- Born: 28 June 1971 (age 55) Mexico City, Mexico
- Occupation: Politician
- Political party: Party of the Democratic Revolution

= Arturo Santana Alfaro =

Mexican politician

Arturo Santana Alfaro (born 28 June 1971) is a Mexican politician from the Party of the Democratic Revolution (PRD). In the 2015 mid-terms, he was elected to the Chamber of Deputies to represent the 18th congressional district of the Federal District.

==Life==
Santana obtained his law degree from the National Autonomous University of Mexico (UNAM) in 1994, but he began working in public service the year before, in the Federal Public Ministry, assigned to the Fourth Court of the State of Mexico. In 1996, he left that post for a brief stint as an advisor to the deputy attorney for General Coordination and Development in the Office of the Attorney General of Mexico (PGR); in 1998, he was a private secretary for the PGR's director of Specialized Public Ministry "B".

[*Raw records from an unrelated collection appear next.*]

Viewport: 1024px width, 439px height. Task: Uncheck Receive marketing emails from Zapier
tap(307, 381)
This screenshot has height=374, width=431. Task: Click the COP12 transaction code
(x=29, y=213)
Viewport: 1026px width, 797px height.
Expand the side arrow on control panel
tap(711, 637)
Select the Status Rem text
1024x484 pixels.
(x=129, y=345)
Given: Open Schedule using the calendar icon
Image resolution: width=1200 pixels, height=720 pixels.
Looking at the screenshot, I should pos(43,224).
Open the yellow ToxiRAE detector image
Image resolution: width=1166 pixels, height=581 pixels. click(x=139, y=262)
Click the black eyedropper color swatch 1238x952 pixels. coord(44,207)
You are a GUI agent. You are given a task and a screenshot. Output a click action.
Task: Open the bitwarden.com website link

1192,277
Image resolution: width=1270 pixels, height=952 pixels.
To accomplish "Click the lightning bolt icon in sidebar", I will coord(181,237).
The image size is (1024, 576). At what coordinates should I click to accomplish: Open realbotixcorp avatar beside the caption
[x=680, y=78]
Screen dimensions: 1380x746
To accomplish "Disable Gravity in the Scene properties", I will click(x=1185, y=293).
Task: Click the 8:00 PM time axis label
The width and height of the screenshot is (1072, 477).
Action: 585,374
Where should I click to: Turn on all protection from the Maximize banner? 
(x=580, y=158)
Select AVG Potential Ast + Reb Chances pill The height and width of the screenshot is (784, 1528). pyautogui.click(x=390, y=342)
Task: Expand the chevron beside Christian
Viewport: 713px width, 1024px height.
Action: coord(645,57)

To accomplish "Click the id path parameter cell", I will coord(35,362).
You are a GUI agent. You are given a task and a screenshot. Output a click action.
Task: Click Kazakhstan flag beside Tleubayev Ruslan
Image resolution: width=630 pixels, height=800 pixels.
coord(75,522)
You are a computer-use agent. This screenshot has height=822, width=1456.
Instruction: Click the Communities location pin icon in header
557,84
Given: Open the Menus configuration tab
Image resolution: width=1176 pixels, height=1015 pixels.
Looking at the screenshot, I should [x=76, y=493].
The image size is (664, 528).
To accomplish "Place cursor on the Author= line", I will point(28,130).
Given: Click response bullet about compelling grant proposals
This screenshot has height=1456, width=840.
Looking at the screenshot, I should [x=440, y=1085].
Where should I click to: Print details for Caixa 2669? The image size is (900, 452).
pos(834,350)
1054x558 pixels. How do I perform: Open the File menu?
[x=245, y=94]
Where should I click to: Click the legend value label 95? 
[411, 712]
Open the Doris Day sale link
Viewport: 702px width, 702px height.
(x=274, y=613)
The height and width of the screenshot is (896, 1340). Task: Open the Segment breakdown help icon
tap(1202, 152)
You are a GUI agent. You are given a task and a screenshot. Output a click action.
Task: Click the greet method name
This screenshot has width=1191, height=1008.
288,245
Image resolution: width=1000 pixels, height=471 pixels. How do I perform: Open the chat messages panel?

In 2000, Santana took on his first legislative position, coordinating advisors to the local deputies in the second session of the Legislative Assembly of the Federal District (ALDF). He then went on to positions in Mexico City's government, including territorial director of Santa Catarina (2003–05) and planning director in Iztapalapa (2005).

2006 saw Santana win an election to the first time, to the ALDF's 4th session. He served as the Vice President of the Local Public Administration Commission, a secretary of the Commission for Administration and Prosecution of Justice, as well as a member of two other commissions: Political-Electoral Matters and Public Security.

After that term ended, in the 2009 mid-terms he was elected to the Chamber of Deputies to represent Mexico City's 22nd congressional district during the 61st Congress. He presided over the Citizen Participation Commission and served on other commissions, primarily related with accounting, proper use of government electoral resources, and public security. He also served as an alternate representative of the PRD's legislators to the General Council of the Federal Electoral Institute.

In 2012, Santana returned to the ALDF for its 6th session. He presided over the Jurisdictional Commission and served on seven others.

Three years later, Santana returned to the federal Chamber of Deputies for the 63rd Congress, representing Mexico City's 18th congressional district. He sat on three commissions: Justice, Transportation, and Drinking Water and Sanitation. In October 2015, Santana presented a proposal on behalf of other PRD deputies to raise the minimum daily wage from 70 pesos to 95.

==Personal==
In 2013, Santana accused his wife, Teresa Serratos Alvarado, with breach of trust when she stole more than 150,000 pesos, which was never proved.
In 2019, he was arrested in Iztapalapa on a firearms offence.